* _SOURCE DATA_:

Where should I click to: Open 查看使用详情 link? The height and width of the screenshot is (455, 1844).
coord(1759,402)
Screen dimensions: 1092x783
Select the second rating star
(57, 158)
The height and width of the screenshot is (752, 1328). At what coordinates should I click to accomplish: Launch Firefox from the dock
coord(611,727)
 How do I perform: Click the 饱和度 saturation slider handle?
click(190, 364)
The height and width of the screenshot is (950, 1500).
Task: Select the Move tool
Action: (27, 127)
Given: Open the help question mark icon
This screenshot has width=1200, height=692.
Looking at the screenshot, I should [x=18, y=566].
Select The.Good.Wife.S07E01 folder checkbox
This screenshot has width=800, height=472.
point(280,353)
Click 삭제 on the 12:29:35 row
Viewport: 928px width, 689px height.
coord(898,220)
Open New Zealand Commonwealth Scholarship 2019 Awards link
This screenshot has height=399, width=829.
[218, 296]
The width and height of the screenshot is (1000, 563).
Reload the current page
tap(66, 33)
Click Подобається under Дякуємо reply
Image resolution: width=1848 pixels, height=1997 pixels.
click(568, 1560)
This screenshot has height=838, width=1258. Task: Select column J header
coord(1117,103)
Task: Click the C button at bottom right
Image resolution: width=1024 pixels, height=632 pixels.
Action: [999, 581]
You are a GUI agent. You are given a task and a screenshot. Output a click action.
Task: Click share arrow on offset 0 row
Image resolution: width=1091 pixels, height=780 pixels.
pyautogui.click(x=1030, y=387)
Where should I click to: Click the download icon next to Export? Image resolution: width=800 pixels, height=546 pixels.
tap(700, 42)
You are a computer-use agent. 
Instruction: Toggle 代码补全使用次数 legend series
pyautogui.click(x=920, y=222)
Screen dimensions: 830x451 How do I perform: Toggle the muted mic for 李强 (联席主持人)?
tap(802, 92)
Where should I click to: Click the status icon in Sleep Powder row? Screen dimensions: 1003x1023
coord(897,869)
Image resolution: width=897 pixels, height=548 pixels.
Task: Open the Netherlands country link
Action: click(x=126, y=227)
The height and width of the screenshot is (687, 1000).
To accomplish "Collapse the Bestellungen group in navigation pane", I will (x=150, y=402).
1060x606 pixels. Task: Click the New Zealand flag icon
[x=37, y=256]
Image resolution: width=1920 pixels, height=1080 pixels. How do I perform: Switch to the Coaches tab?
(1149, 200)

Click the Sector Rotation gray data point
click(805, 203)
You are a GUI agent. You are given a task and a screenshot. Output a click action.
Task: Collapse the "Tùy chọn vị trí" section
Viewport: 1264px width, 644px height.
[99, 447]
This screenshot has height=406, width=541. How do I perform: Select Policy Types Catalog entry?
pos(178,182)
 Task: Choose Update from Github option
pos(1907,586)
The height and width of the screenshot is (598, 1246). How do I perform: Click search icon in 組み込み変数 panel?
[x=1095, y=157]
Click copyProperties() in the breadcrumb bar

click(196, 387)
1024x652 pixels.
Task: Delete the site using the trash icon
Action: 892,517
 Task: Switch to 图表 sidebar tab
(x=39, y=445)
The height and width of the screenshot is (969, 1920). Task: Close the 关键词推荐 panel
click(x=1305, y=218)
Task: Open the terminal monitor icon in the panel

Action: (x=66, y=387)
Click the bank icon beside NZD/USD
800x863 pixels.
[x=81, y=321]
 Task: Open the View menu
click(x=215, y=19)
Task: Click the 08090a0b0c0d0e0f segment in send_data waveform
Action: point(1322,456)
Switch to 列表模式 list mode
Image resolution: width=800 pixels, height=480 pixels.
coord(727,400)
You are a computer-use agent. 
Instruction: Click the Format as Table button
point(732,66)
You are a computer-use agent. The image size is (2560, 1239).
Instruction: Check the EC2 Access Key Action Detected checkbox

* _TASK DETAILS_:
Your reply must contain exactly the lines from the first line of the data through the line holding "The height and width of the screenshot is (687, 1000).", and nothing more.

* _WRITTEN ANSWER_:
Where should I click to: Open 查看使用详情 link? The height and width of the screenshot is (455, 1844).
coord(1759,402)
Screen dimensions: 1092x783
Select the second rating star
(57, 158)
The height and width of the screenshot is (752, 1328). At what coordinates should I click to accomplish: Launch Firefox from the dock
coord(611,727)
 How do I perform: Click the 饱和度 saturation slider handle?
click(190, 364)
The height and width of the screenshot is (950, 1500).
Task: Select the Move tool
Action: (27, 127)
Given: Open the help question mark icon
This screenshot has width=1200, height=692.
Looking at the screenshot, I should [x=18, y=566].
Select The.Good.Wife.S07E01 folder checkbox
This screenshot has width=800, height=472.
point(280,353)
Click 삭제 on the 12:29:35 row
Viewport: 928px width, 689px height.
coord(898,220)
Open New Zealand Commonwealth Scholarship 2019 Awards link
This screenshot has height=399, width=829.
[218, 296]
The width and height of the screenshot is (1000, 563).
Reload the current page
tap(66, 33)
Click Подобається under Дякуємо reply
Image resolution: width=1848 pixels, height=1997 pixels.
click(568, 1560)
This screenshot has height=838, width=1258. Task: Select column J header
coord(1117,103)
Task: Click the C button at bottom right
Image resolution: width=1024 pixels, height=632 pixels.
Action: [999, 581]
You are a GUI agent. You are given a task and a screenshot. Output a click action.
Task: Click share arrow on offset 0 row
Image resolution: width=1091 pixels, height=780 pixels.
pyautogui.click(x=1030, y=387)
Where should I click to: Click the download icon next to Export? Image resolution: width=800 pixels, height=546 pixels.
tap(700, 42)
You are a computer-use agent. 
Instruction: Toggle 代码补全使用次数 legend series
pyautogui.click(x=920, y=222)
Screen dimensions: 830x451 How do I perform: Toggle the muted mic for 李强 (联席主持人)?
tap(802, 92)
Where should I click to: Click the status icon in Sleep Powder row? Screen dimensions: 1003x1023
coord(897,869)
Image resolution: width=897 pixels, height=548 pixels.
Task: Open the Netherlands country link
Action: click(x=126, y=227)
The height and width of the screenshot is (687, 1000).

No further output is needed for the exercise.